Advancement of Women, 1876

The Fourth Annual Congress of the Association for the Advancement of Women met in Philadelphia in 1876. Several Powelton women were members. Mrs. Edward Lewis (age 55) of 3234 Powelton Ave. (33th & Powelton) attended with her two daughters, Bertha (24) and Emily (18), and her sister-in-law, Charlotte (Mrs. Enoch) Lewis (51). E.R. (Mrs. Henry) McIlvain was a 56 year-old widow who lived at 3306 Baring. Also attending was Nellie B. Haral of 3402 Baring St.

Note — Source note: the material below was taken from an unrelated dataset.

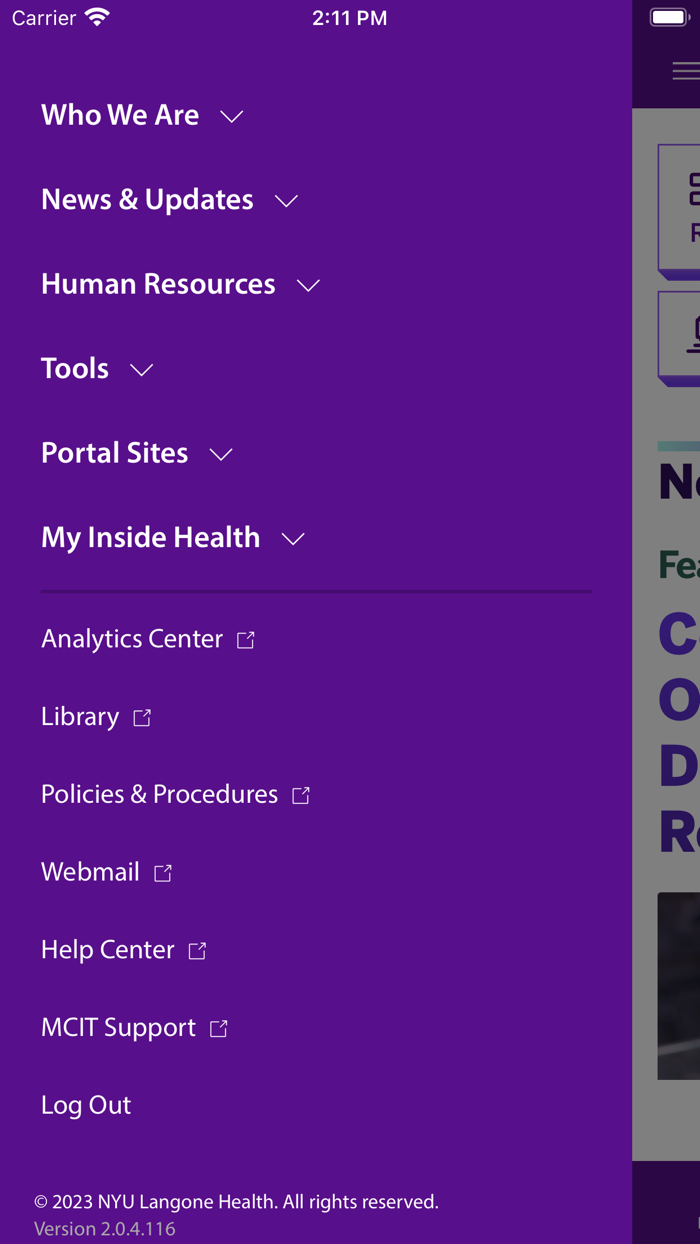Screen dimensions: 700x1244
Task: Select the Tools menu item
Action: click(x=75, y=368)
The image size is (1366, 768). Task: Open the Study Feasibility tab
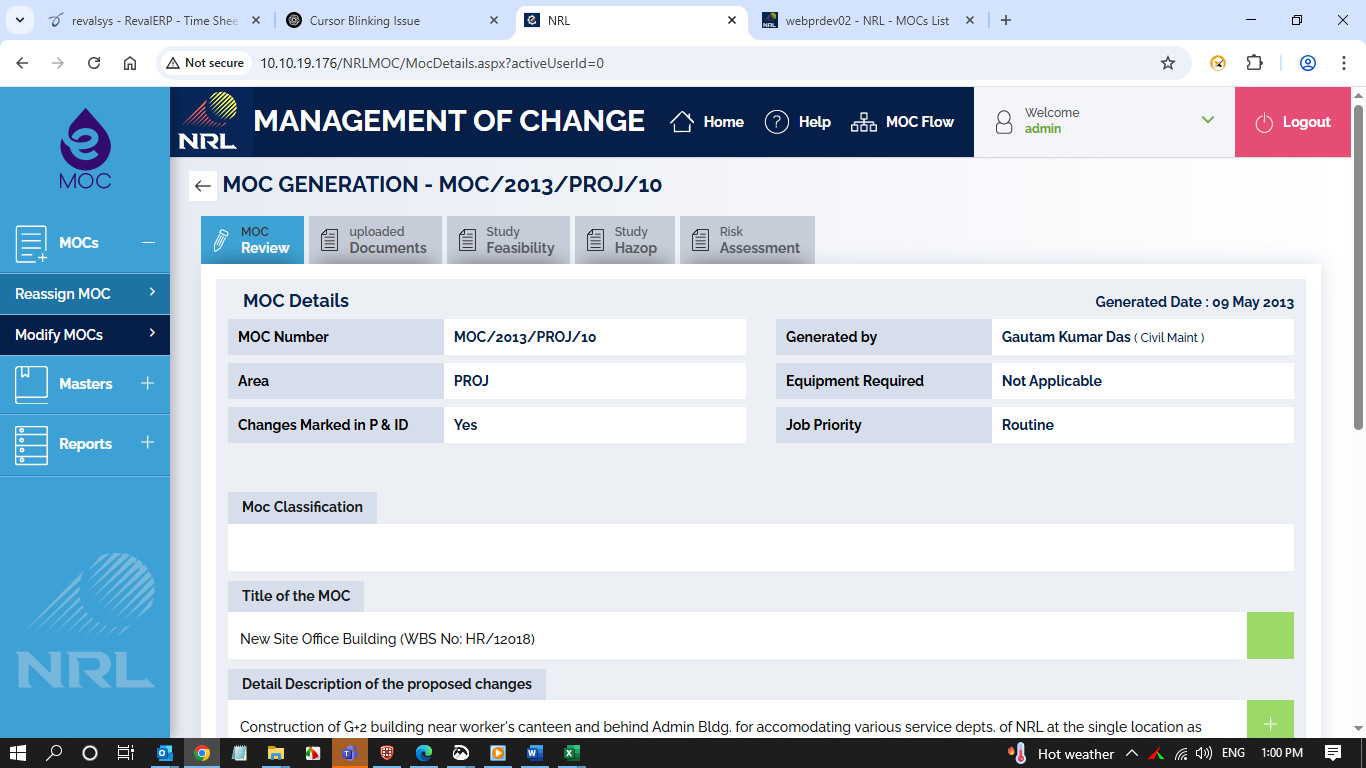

Numerous papers were present at the conference. One was "The Need of Women in Science" by Maria Mitchell who wrote that “Women are needed in scientific work for the very reason that a woman’s method is different from that of a man. All her nice perceptions of minute details, all her delicate observation of color, of form, of shape, of change, and her capability of patient routine, would be of immense value in the collection of scientific facts.”

In "Women in Literature" by E.b. Duffy noted that “Thirty years ago there were two or three women editors in the world. To-day there are scores of them... Thirty years ago there were a few indifferent novels produced by women in England; scarcely one in this country.... To-day the novelists in America and England can be told off, considering not only in numbers, but excellence.... The field of literature is conquered for women.”